Emma Matanle, Liberal Democrat candidate for the Hertsmere Parliamentary constituency. Head-and-shoulder portrait against multiple Liberal Democrats placards. She's smiling and wearing a gree velvert jacket and black roll-neck top
Emma Matanle, Liberal Democrat candidate for Hertsmere

Emma Matanle was chosen as candidate for Hertsmere in March of last year. She’s very much a contemporary Liberal politician. Back when the Liberals were the party of free trade, individual liberty and progress, Liberal Parliamentary candidates used to be businessmen or sometimes University lecturers, Methodist firebrands, even the occasional working class radical. The party of freethinkers still attracts the odd outsider and eccentric (also the occasional certifiable loon) – and we love them for it – but it’s essentially now a bog-standard, and honestly rather charmless, party of the technocratic political centre, a category that’s been under a lot of pressure thanks to the populist turn worldwide but which survives in Britain thanks, mainly, to first-past-the-post voting.

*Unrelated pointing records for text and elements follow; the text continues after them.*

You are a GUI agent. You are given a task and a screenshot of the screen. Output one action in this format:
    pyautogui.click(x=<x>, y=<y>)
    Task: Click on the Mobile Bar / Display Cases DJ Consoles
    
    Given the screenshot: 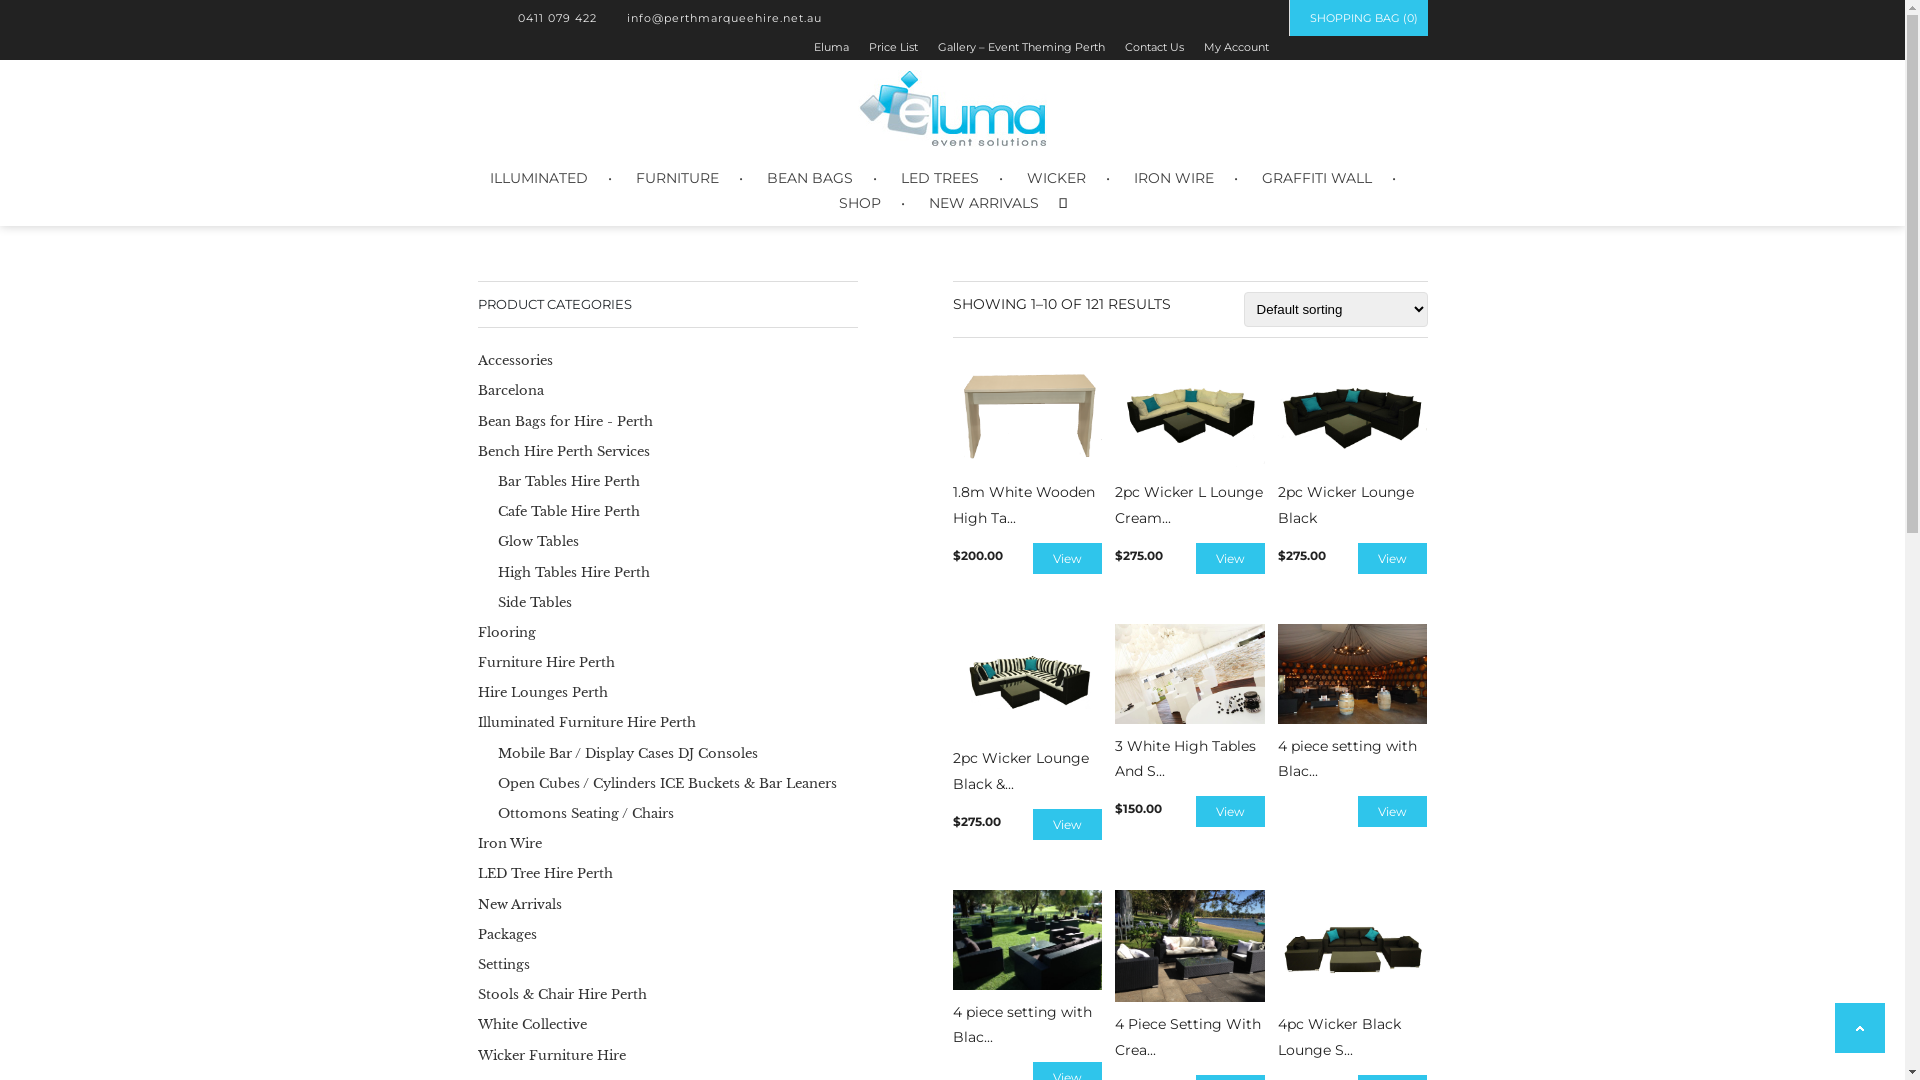 What is the action you would take?
    pyautogui.click(x=628, y=754)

Matanle’s LinkedIn (it’s a requirement for a contemporary politician to have an up-to-date LinkedIn profile) says that she’s currently writing briefings for the Local Government Information Unit, a membership body that does research for local authorities in the UK and elsewhere. We’re not 100% sure what writing briefings involves but it sounds like excellent preparation for 21st Century politics.

Conservative MPs are still, typically, entrepreneurs, lawyers, stock brokers, bankers and landowners (also hedge fund managers, of course). Further to the left they mostly now come from NGOs, charities, consultancies and think-tanks. In Labour it still occasionally happens that a working-class candidate makes it all the way to the Commons but in the Liberal Democrats this never happens. The party is essentially an entirely middle-class and professional entity.

That’s not to say that they won’t occasionally win in working-class seats – they’ll do so in the South West of England – but the membership is now all middle class and the elected politicians are from what is often now called the Professional Managerial Class – the credentialled elite who basically run all of our institutions. For a mainstream political party this is not necessarily a bad thing. The middle class might be skint but it’s still a large and influential group. A party that only appeals to this group – to the interests of school teachers, middle managers and small business-owners – can and will win elections, especially in the more prosperous South of England, although probably not in Hertsmere.

Our Liberal Parliamentary candidate, Emma Matanle, is from this new heartland. She’s spent time at the UN and at Chatham House (a hawkish international relations think-tank). She’s a qualified lawyer and a councillor in St Albans, volunteers for the Scouts and stood for Parliament once before, in South West Bedfordshire in 2019, polling a very respectable 10.2% of the vote, reflecting the same post-coalition recovery in the Liberal Democrat vote seen nationally in that general election.